As fighting between the government and the insurgent Taliban continues in Afghanistan, a senior Taliban official told NHK that if the government quickly freed all hostages, the fighting would be stopped and the idea of responding to the ceasefire talks within a week was made clear for the first time.
As for Afghanistan, the Trump administration and the Taliban signed a peace agreement in February, and about 13,000 U.S. troops stationed there were cut to 8,600 by last month, and the rest of the troops are being withdrawn.
Meanwhile, the Afghan government and the Taliban have released hostages to each other in order to realize ceasefire talks, but fighting continues in various parts of the country due to conflicts over how to proceed with the liberation, and according to the government, more than 2350 civilians were killed or injured between March and the end of last month after the peace agreement.
Against this situation, Shail Shahien, a senior Taliban official and spokesman, told NHK that he had released all government hostages based on the peace agreement so far, and that “the government has not complied with the agreement and the release of hostages has not yet been realized,” and called on the government to release the hostages as soon as possible.
He then made clear for the first time the idea of responding to the ceasefire talks within a week if the government quickly freed 320 people, including Taliban fighters who are said to have been involved in serious crimes.
In response, government officials say more than 20 people, including government soldiers, are still hostages and are calling on the Taliban to release them.
In Afghanistan, it has been six months since the United States and the Taliban signed a peace agreement, but the focus will be on whether the government and the Taliban will step up and discuss a ceasefire in the future.
In Afghanistan, security is unstoppable, with fighting continuing between the government and the Taliban after a peace agreement in February and many civilians being killed.
According to the Afghan government, the fighting was fought mainly in the north, where the Taliban is expanding its control, and from March to the end of last month after the peace agreement, more than 9,000 people were killed or injured, including government security forces and military soldiers.

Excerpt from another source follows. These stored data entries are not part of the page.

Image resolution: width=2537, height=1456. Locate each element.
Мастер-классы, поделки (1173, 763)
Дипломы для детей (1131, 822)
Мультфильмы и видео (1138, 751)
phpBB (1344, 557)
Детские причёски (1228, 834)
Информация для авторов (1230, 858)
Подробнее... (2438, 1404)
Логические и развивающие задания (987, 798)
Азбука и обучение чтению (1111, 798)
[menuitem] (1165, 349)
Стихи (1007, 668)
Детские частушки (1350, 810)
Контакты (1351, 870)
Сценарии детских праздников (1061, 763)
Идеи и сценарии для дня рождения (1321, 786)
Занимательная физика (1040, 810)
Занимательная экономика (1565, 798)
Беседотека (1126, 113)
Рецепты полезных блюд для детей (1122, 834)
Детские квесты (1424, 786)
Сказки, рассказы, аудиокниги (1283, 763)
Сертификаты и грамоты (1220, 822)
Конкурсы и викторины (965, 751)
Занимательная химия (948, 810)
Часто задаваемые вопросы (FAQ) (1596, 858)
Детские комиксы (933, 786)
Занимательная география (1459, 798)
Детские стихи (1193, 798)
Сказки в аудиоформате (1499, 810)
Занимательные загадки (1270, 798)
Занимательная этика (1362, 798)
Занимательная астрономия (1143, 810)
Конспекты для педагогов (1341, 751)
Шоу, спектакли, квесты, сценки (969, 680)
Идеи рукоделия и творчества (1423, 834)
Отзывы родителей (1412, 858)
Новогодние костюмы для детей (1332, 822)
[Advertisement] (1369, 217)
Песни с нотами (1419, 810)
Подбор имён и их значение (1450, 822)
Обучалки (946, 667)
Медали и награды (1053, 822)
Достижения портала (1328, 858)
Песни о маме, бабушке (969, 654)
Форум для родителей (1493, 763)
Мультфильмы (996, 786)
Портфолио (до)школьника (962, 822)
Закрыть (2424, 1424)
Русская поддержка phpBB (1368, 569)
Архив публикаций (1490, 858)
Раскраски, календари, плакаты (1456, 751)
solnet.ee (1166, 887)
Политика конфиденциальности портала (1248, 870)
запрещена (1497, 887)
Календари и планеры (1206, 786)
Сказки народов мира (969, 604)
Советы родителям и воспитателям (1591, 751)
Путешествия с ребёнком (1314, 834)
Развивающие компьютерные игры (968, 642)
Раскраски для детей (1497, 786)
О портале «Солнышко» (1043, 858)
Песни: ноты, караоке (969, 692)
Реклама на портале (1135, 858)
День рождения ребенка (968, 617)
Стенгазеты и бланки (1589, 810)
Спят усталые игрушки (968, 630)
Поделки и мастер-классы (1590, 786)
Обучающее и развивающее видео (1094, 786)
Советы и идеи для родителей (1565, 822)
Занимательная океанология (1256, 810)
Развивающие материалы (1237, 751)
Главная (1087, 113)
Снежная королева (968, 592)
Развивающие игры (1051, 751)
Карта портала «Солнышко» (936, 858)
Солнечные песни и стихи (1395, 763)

In addition, there have been a number of cases of civilians being involved in fighting and terrorism, killing 750 people and injuring more than 1600.
In addition, as the spread of the new coronavirus, the United Nations has called for an immediate stop to fighting and not to interfere with medical practices, as doctors, nurses and other medical personnel continue to be involved.
On the other hand, regional organizations of the extremist group IS-Islamic State, mainly in the eastern part of the country, are also believed to be active, and on the 2nd of this month, a group claiming to be IS attacked a prison in Jalalabad and became a gun battle with security forces, killing 29 civilians, and other deteriorating security conditions.
Since 2001, when the United States began military operations in response to the terrorist attacks, the Japanese government has continued to provide assistance with the aim of “self-reliance of Afghanistan and not a hotbed of terrorism again.”
According to the Ministry of Foreign Affairs, we have contributed a total of 686.9 billion yen to date in areas of focus, such as security, agriculture, infrastructure development, and health and education.
In terms of funding, it has become one of the major supporting countries along with the United States, the United Kingdom, Germany, etc.
In addition to investing 6,989 million yen to improve security capabilities, we also support anti-narcotics measures and the removal of landmines.
We are also making efforts to support the medical field by providing 958 million yen as a countermeasure against the new coronavirus, which is spreading.